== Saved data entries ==
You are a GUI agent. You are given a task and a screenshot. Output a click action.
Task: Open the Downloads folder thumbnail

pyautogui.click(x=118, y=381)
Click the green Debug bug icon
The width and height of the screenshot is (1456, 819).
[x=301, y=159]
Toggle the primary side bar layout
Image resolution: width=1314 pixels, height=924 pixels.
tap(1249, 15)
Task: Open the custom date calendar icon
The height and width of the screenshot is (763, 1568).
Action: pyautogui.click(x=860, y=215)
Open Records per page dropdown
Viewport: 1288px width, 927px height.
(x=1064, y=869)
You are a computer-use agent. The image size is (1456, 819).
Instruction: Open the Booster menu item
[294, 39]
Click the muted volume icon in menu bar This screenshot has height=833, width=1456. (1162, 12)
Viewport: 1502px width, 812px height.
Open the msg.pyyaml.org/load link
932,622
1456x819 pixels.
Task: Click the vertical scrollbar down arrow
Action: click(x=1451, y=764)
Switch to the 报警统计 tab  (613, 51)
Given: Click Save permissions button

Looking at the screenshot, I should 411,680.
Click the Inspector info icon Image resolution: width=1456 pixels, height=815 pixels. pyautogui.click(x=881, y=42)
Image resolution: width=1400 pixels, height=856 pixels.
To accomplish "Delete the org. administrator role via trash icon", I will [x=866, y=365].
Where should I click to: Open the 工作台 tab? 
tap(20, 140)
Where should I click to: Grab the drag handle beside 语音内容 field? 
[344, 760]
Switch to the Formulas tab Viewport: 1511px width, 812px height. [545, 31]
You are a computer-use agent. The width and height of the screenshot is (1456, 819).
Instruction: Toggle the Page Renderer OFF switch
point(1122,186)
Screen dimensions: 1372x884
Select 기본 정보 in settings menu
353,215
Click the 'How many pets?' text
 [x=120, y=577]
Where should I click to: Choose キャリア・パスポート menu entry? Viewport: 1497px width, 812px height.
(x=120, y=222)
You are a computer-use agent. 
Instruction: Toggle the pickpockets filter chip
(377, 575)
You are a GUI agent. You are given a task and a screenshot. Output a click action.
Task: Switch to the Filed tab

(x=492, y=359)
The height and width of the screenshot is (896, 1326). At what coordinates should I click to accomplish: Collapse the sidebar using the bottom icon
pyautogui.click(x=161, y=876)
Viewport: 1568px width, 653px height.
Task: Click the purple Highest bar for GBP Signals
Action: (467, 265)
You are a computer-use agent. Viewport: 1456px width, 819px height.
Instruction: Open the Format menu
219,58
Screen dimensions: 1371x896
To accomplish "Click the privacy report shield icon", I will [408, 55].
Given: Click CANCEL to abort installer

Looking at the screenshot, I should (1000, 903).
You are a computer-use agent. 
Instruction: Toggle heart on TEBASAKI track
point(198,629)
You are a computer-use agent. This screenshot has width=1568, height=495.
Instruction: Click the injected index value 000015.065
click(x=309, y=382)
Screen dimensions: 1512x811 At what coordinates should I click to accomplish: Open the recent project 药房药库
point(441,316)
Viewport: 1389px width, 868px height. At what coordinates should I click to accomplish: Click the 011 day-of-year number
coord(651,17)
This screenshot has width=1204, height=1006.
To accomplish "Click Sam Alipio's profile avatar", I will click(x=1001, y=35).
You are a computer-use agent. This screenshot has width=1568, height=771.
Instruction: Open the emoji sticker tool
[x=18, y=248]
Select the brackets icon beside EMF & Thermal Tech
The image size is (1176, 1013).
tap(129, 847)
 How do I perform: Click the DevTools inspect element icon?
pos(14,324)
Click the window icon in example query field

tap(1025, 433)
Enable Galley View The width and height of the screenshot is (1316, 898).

== INSTRUCTIONS TO FOLLOW ==
Reproduce exactly the lines that run from the start of the records to the line with "You are a computer-use agent. The image", both included.

== SOLUTION TO THE PROBLEM ==
You are a GUI agent. You are given a task and a screenshot. Output a click action.
Task: Open the Downloads folder thumbnail

pyautogui.click(x=118, y=381)
Click the green Debug bug icon
The width and height of the screenshot is (1456, 819).
[x=301, y=159]
Toggle the primary side bar layout
Image resolution: width=1314 pixels, height=924 pixels.
tap(1249, 15)
Task: Open the custom date calendar icon
The height and width of the screenshot is (763, 1568).
Action: pyautogui.click(x=860, y=215)
Open Records per page dropdown
Viewport: 1288px width, 927px height.
(x=1064, y=869)
You are a computer-use agent. The image size is (1456, 819).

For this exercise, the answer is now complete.